Philosophy Asked by tibaq on October 25, 2021

My question concerns the thesis about the controversial thesis about Ancient Egypt being the origins or the cause of Ancient Greek philosophy.

I understand that the pendulum has swung on this issue several times – my question is what is the current academic consensus (if there is one) on this issue and what is the most relevant literature?

One Answer

An attentive survey of mainstream reference platforms, https://plato.stanford.edu, https://www.iep.utm.edu and https://www.wikipedia.org shows up that the claim that Ancient Greek philosophy was rooted in Ancient Egyptian culture have little substance. The principal support for the claim comes from the humble acknowledgement of Egyptians' aspiration to wisdom and the formative debt owed to them by some leading Greek men of letters and their visits to Egypt. Though the intellectual influence of ancient Egypt on Greek philosophy is manifest by these accounts, it should be clear that they by themselves do not measure up to being the origin or root of Greek philosophy.

An aspect of the ancient conception of philosophy is eloquently characterised by Pierre Hadot. According to Hadot, philosophy, in contrast to the contemporary view as an academic discipline, was a spiritual exercise (in a broad non-religious sense) consisting in learning to live, learning to dialogue, learning to die and learning how to read (see his Philosophy as a Way of Life: Spiritual Exercises from Socrates to Foucault, Blackwell, 1995, pp. 81–125). Hence, an ancient philosopher was the one who used to live philosophically, "sculpting one's own statue", quite unlike the contemporary scholar of philosophical discourse and theories. However, focusing only on this aspect misses another aspect which would give rise to philosophy and science as we know these endeavours today.
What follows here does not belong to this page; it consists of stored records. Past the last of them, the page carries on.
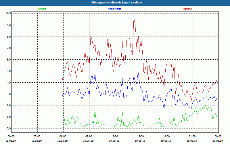The width and height of the screenshot is (230, 144).
Task: Click the highest peak of the red Maxima curve
Action: [x=134, y=17]
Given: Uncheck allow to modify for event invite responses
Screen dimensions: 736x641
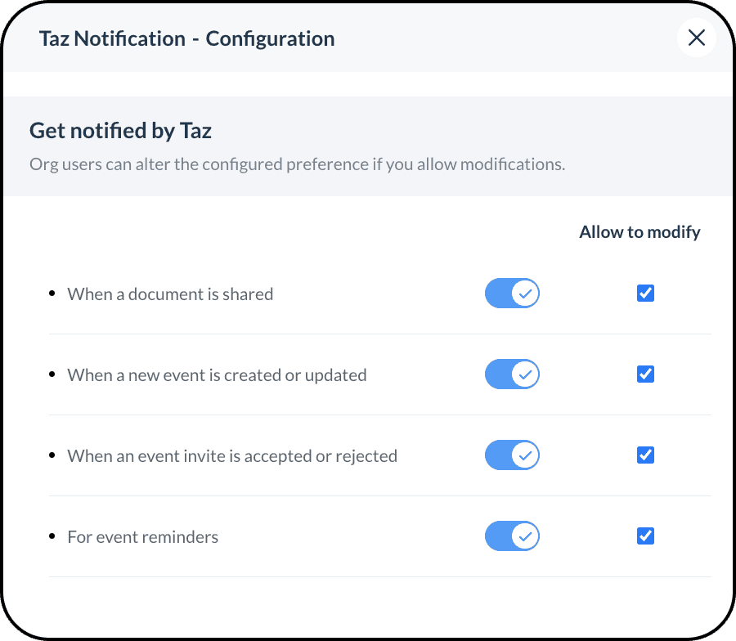Looking at the screenshot, I should (645, 455).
Another survey of the above mentioned platforms, beginning with Thales, will lay this second aspect bare, which was almost absent in the ancient Egyptian thought, whose traces were blended with supernatural or mythological elements (e.g., the god Atum, the goddess Ma'at), if there were at all. Furthermore, the first aspect was shaped by this second one in the Greek context, and its links to the Egyptian sages remain tenuous. There has not been any solid analysis that argues for a continuity between the Egyptian thought of wisdom and Greek philosophy.

Beyond any doubt, the Ancient Greeks had borrowed a lot from the peoples of other lands — Egypt, Mesopotamia, Persia ... Nonetheless, it is to downplay the originality of the brilliant leap that took place in Hellenic world, starting up in Asia Minor, to hold that it is a "stolen legacy". A helpful comparison can be the deeply incisive difference between the Egyptian employment of geometry and the theoretical character it took on in the Greek terrain.

Whether or not one is congenial to Hegelian philosophy, the following passage from his Encyclopaedia Logic (§108, Hackett, 1991) is quite illuminating to have an overall view of this historical transformation:

They [Greeks] raised the question, for instance, [of] whether one grain of wheat can make a heap of wheat, or whether the plucking of one hair from the tail of a horse makes it a bald-tail. Regarding the nature of quantity as an indifferent and external determinacy of being, we are, at first, inclined to answer those questions in the negative. Nevertheless, we must soon concede that this indifferent increasing or decreasing also has a limit, and that a point in the process is finally reached where, through the continued adding of just one grain of wheat at a time, a heap of wheat results, and through the continued plucking of just one hair at a time we have a bald-tail.